Les piliers d’une industrialisation réussie en Côte d’Ivoire
Pour que la Côte d’Ivoire puisse multiplier par quatre son économie en 25 ans, comme l’a fait la Malaisie, plusieurs leviers doivent être actionnés. Paul-Harry Aithnard met en avant trois axes majeurs :
- L’inclusion financière : Le développement de l’accès aux services bancaires et financiers pour la population est essentiel. Cela passe par la possibilité de stocker de l’argent, de réaliser des paiements, de financer des projets et d’investir, notamment pour les petits épargnants. L’objectif ? Permettre à chacun de contribuer activement à la croissance économique.
- La digitalisation : La modernisation des outils technologiques est un moteur clé pour accélérer la productivité et réduire les coûts. La Côte d’Ivoire doit miser sur l’innovation pour transformer son tissu industriel et renforcer sa compétitivité sur la scène internationale.
- Le financement des infrastructures : Le secteur privé, et en particulier le secteur bancaire, a un rôle clé à jouer en accompagnant cette vision par le financement des grands projets d’infrastructures. Comme le souligne Paul-Harry Aithnard, « ce choix de financer les infrastructures est un engagement délibéré que nous avons pris ».

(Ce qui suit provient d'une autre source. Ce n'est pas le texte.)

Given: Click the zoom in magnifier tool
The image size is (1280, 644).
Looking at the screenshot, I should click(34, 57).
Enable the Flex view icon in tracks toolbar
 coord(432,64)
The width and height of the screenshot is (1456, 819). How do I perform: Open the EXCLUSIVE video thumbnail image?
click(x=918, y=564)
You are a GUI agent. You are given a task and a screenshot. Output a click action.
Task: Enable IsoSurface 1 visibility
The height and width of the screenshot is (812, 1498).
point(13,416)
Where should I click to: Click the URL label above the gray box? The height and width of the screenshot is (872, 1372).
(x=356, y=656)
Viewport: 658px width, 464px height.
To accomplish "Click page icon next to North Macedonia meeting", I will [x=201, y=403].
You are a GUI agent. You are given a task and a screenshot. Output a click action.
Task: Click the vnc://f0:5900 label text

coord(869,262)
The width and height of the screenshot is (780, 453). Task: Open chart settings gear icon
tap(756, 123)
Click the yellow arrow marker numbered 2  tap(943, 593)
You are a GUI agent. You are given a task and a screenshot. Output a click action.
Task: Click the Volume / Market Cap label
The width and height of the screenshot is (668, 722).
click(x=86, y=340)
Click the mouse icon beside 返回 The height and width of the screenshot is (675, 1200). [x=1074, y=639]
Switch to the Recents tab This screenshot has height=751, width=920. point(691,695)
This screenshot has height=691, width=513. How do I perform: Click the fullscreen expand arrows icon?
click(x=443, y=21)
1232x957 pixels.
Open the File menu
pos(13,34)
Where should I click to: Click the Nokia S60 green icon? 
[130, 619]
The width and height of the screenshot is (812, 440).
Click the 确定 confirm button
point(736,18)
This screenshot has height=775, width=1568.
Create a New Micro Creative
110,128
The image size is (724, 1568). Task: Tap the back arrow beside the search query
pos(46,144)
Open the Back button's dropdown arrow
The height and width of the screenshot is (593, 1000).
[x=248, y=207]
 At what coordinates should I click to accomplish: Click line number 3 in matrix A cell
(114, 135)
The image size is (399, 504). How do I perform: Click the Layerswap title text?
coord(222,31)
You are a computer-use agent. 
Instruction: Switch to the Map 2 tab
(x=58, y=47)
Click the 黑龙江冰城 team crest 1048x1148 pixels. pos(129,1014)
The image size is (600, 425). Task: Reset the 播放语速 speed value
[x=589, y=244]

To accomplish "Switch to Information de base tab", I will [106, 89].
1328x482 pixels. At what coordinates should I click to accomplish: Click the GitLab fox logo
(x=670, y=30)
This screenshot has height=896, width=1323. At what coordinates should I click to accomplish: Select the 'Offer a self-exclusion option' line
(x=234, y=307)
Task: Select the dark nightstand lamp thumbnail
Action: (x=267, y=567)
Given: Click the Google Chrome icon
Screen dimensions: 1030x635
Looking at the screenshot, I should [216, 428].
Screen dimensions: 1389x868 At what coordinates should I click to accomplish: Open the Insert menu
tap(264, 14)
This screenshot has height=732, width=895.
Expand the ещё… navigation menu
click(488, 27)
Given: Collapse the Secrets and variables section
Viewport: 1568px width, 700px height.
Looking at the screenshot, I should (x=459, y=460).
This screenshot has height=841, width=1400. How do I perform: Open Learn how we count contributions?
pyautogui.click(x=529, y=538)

Le rôle de l’État dans ce processus
Si le secteur privé est un acteur majeur, l’État doit également jouer sa partition pour soutenir cette dynamique industrielle. Plusieurs domaines nécessitent une attention particulière :
- L’approvisionnement en électricité : Sans une énergie stable et suffisante, l’industrialisation ne peut se concrétiser. La Côte d’Ivoire a déjà accompli des progrès notables dans ce domaine, avec une production énergétique multipliée ces dernières années.
- L’éducation et la formation : Le renforcement des compétences dans les sciences, la technologie et le management est indispensable. Paul-Harry Aithnard salue les efforts déjà entrepris dans ce sens, tout en soulignant qu’il reste des défis à relever pour aligner le système éducatif sur les besoins du marché du travail.
En combinant ces différents leviers, la Côte d’Ivoire pourrait non seulement atteindre ses objectifs de croissance, mais aussi devenir un acteur économique majeur en Afrique de l’Ouest. L’industrialisation n’est pas une option, mais une nécessité pour assurer un développement durable et inclusif.
Le message est clair : pour transformer son économie et améliorer le niveau de vie de sa population, la Côte d’Ivoire doit accélérer sa transition vers une économie industrialisée. Les exemples internationaux, comme celui de la Malaisie, prouvent que cette voie est non seulement viable, mais aussi porteuse de résultats exceptionnels.